Short task => Rescale the rows from the line with "1079x1969 pixels." up to and including the line with "point(1015,562)", and only those. Write them out again with their requests, multiplying each coordinate in the answers by 1.4 and rounding to whole numbers, halves up, and leave the pictures out.

Records for the task =>
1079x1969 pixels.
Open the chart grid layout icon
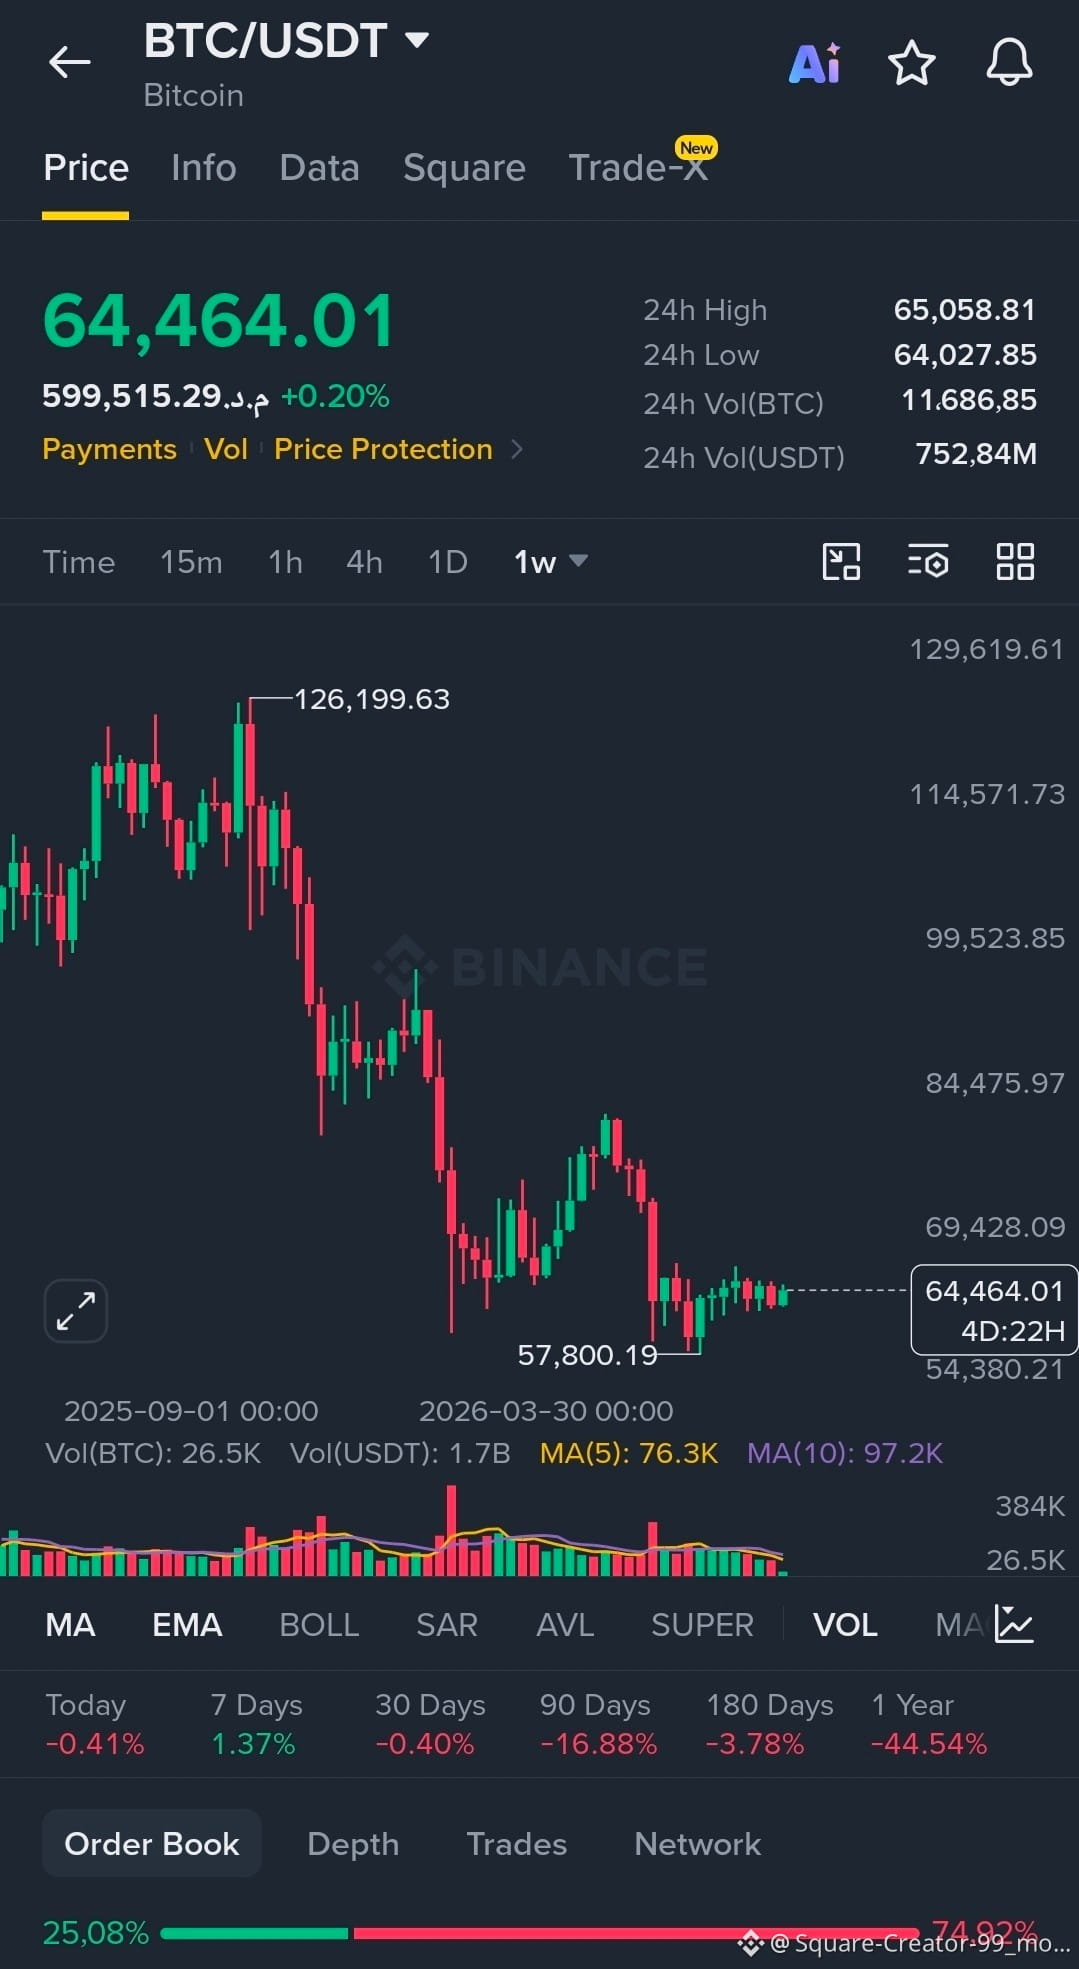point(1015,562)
--
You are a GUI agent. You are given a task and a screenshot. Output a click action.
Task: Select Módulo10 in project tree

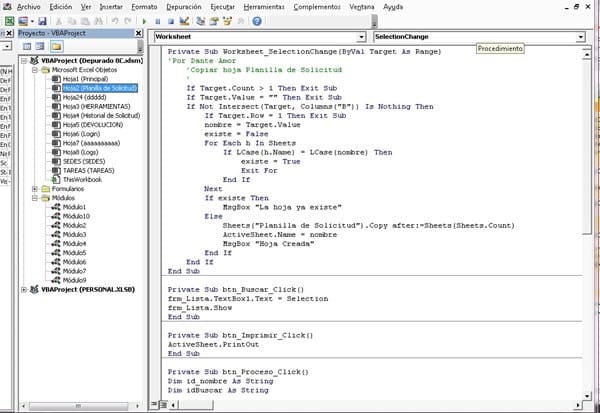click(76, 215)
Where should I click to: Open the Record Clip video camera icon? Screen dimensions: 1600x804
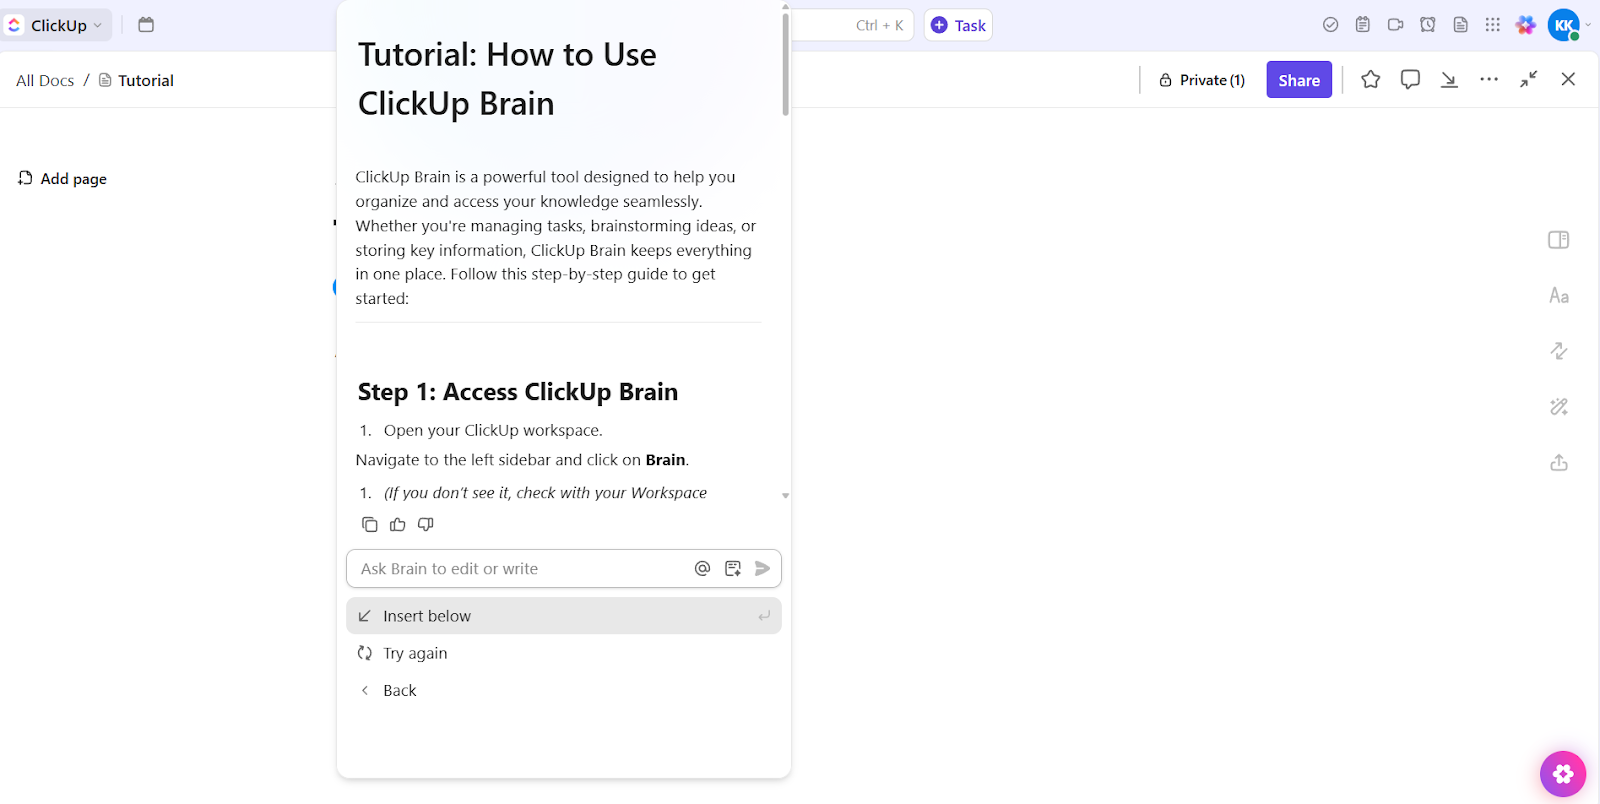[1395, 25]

Reply to the exercise =>
1079x1969 pixels.
Open the chart grid layout icon
point(1421,787)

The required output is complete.